Alain Afflelou : Etre franchiseur, c'est pratiquer une forme de commerce. Je pense que le pire qui puisse arriver, c'est de faire de la franchise son métier.
Quand on en fait un métier, c'est parce que l'on pense que c'est un bon moyen pour faire de l'argent. Et à partir de là, on tente de créer un concept franchisable. C'est la pire des chose qui puisse arriver au franchisé potentiel. D'ailleurs, il n'y a pas de diplôme de franchiseur. Je pense que l'on devient franchiseur lorsque le produit, le concept rencontrent une demande réelle. Là, on va créer une relation entre des partenaires.
J'ai souvent été en relation avec des gens qui souhaitaient devenir franchiseur. Ma réponse est toujours la même : Si ce que vous souhaitez franchiser n'a pas d'intérêt pour le public, pour le consommateur final, il n'en aura pas pour le franchisé potentiel. Si vous avez un bon concept, il se transformera en réseau de franchise.
On ne vous rencontre jamais dans les instances, réunions et autres assemblées de franchiseurs. Pourquoi ?
Je ne suis pas certain qu'un corporatisme de franchiseur soit nécessaire. Je pense que le seul intérêt que nous ayons est qu'il y ait une législation sur la franchise qui soit claire, comme il y a une législation sur le commerce. Comme je vous le disais, la franchise n'est pas un métier. Etre opticien est un métier, marchand de meuble, coiffeur... et je n'éprouve pas le besoin d'adhérer à ces réunions... peut être à tort.

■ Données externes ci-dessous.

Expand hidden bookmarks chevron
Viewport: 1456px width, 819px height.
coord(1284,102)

Vous avez introduit votre groupe en Bourse il y a un an. Quelle analyse en faites vous aujourd'hui ?
Je dirais en tout premier lieu que les analystes et les investisseurs ont une très mauvaise image de la franchise. Simplement parce qu'ils estiment que le franchiseur n'est pas maître du destin de son entreprise, ce qui est entièrement faux. C'est sans doute pour cela qu'il y a peu de franchiseurs en Bourse.
Concernant le cours de notre entreprise, il est peu significatif. Nos résultats sont bons, mais il y a peu de mouvements. La moindre opération a des effets importants sur le cours.

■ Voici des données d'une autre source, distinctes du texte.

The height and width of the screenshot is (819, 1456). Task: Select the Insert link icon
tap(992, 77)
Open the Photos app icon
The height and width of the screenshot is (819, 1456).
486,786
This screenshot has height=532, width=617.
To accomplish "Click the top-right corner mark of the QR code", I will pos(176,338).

Mais la Bourse est un outil de développement qui peut s'avérer fort, en particulier pour des opérations de développement à l'étranger. C'est en grande partie dans cette optique que nous avons réalisé cette introduction. Pour ouvrir des points de vente en France, ce n'est pas intéressant. Nous avons largement les capitaux nécessaires pour cela.

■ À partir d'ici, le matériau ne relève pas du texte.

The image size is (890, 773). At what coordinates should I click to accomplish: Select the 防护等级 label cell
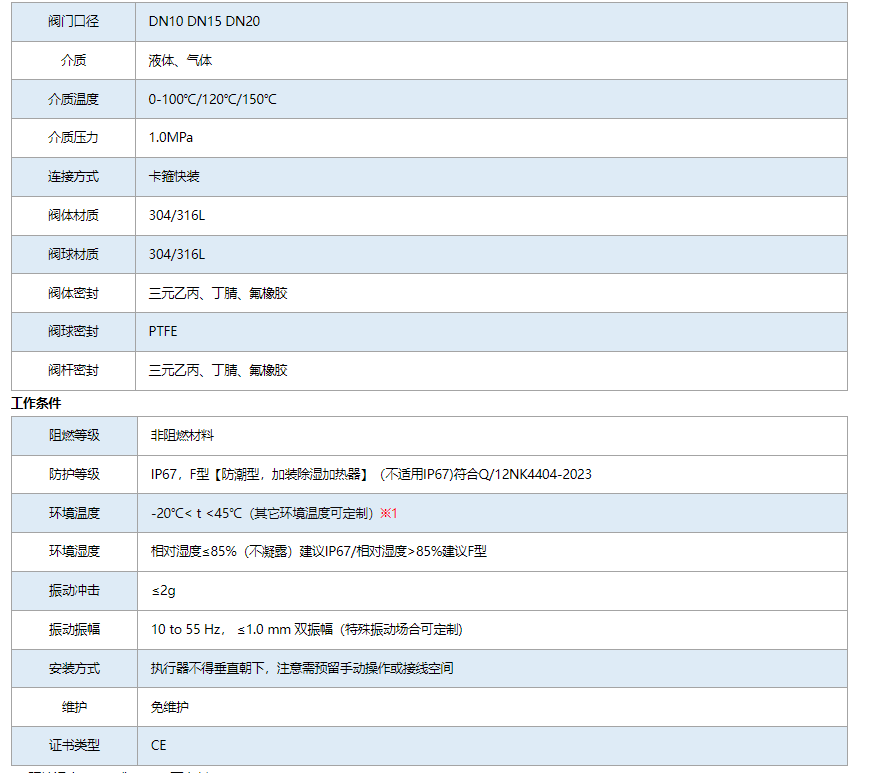pos(74,474)
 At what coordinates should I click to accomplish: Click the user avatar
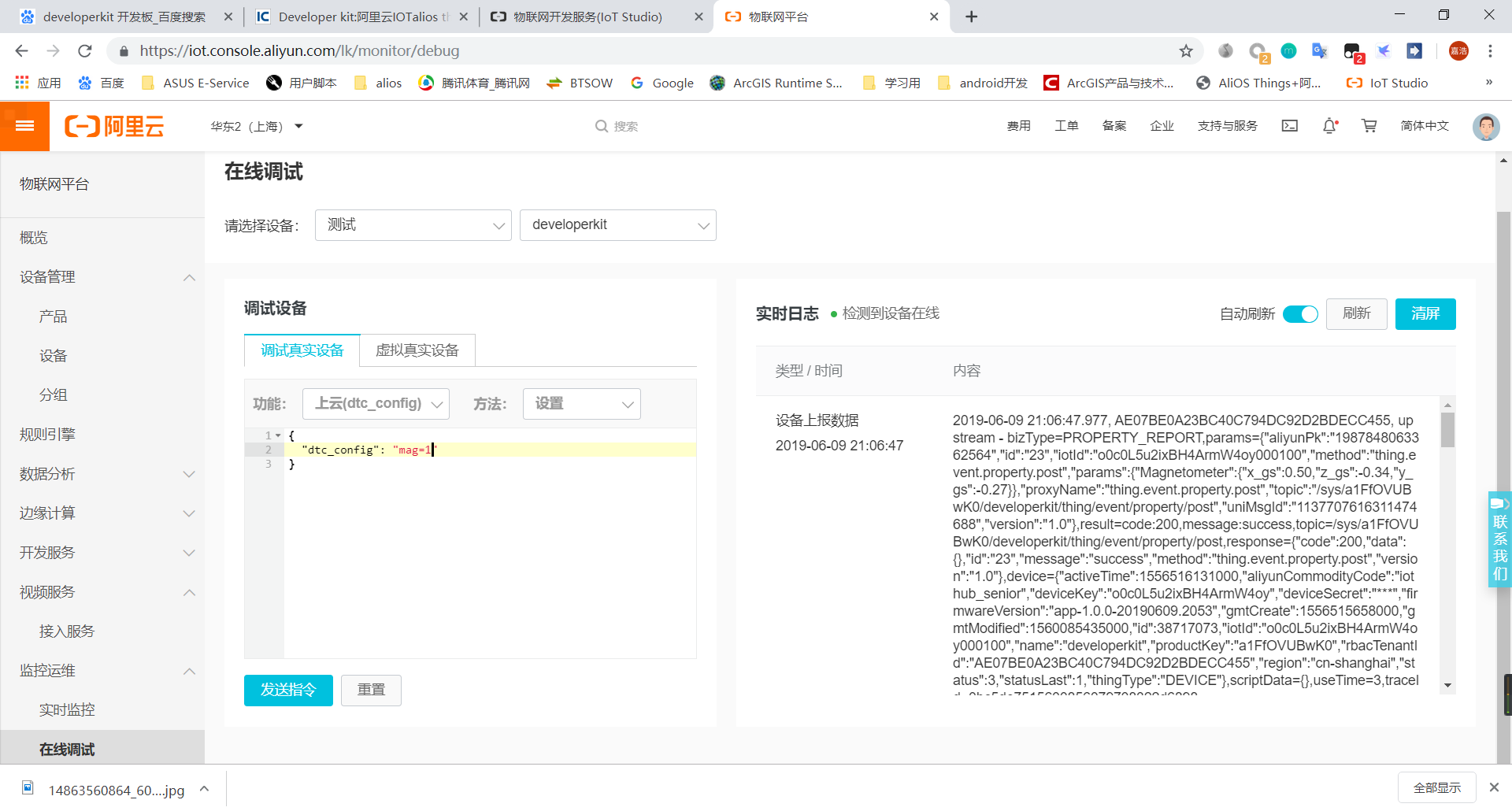click(1485, 127)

Il y a quelques temps, vous aviez laissé entendre que vous souhaitiez reprendre un réseau allemand...
L'opération ne s'est pas faite, en raison de la conjoncture dans le pays. Le contexte économique n'est pas favorable et les investisseurs vous disent sur ce type d'opération qu'ils ne souhaitent pas suivre. On ne peut avoir raison contre tout le monde. Pour l'instant, nous poursuivons nos efforts sur la France. Mais si tout redevenait normal, en dehors des catastrophes économiques, boursières, de la guerre... c'est pour un développement à l'étranger que la Bourse nous servirait.
On murmure dans la profession que vous préparez un nouveau développement. Pouvez-vous nous en dire plus ?
Nous allons lancer un deuxième concept de magasins, une nouvelle enseigne avec une politique commerciale que nous estimons tout à fait complémentaire à celle du réseau Afflelou. Ce concept sera proposé en exclusivité à nos franchisés. Vous savez, ils nous ont aidé en adhérant à notre enseigne, nous avons aussi participé à leur réussite. Si ce nouveau concept fonctionne, ce sera pour eux. Nous n'irons pas les concurrencer sur leur propre terrain, dans leur ville.
Quel est le nom de cette nouvelle enseigne ? Quel sera son positionnement, haut de gamme ou non... ?
Il y aura probablement le mot Afflelou dans le nom ! Pour vous en dire un peu plus... ce n'est plus possible de développer des enseignes avec un concept de "petit bouclard". Nos magasins auront des surfaces de 150 à 200 m².
Concernant son positionnement, je ne crois pas que l'on puisse dire aux porteurs de lunettes que nous leur vendons du bas de gamme. Ce n'est pas possible. Il n'y a pas de porteur de lunette bas de gamme. La lunette bas de gamme, ce n'est pas de la lunette. L'opticien ne peut pas proposer un sous produit. Le client préfère payer moins cher, c'est évident, mais il lui faut une bonne paire de lunettes.
Notre volonté n'est pas d'occuper le terrain. Je pense que nous avons une idée forte et originale, capable de séduire DES porteurs de lunettes, pas LES porteurs de lunettes. Aucun concept ne peut dire je fais tout !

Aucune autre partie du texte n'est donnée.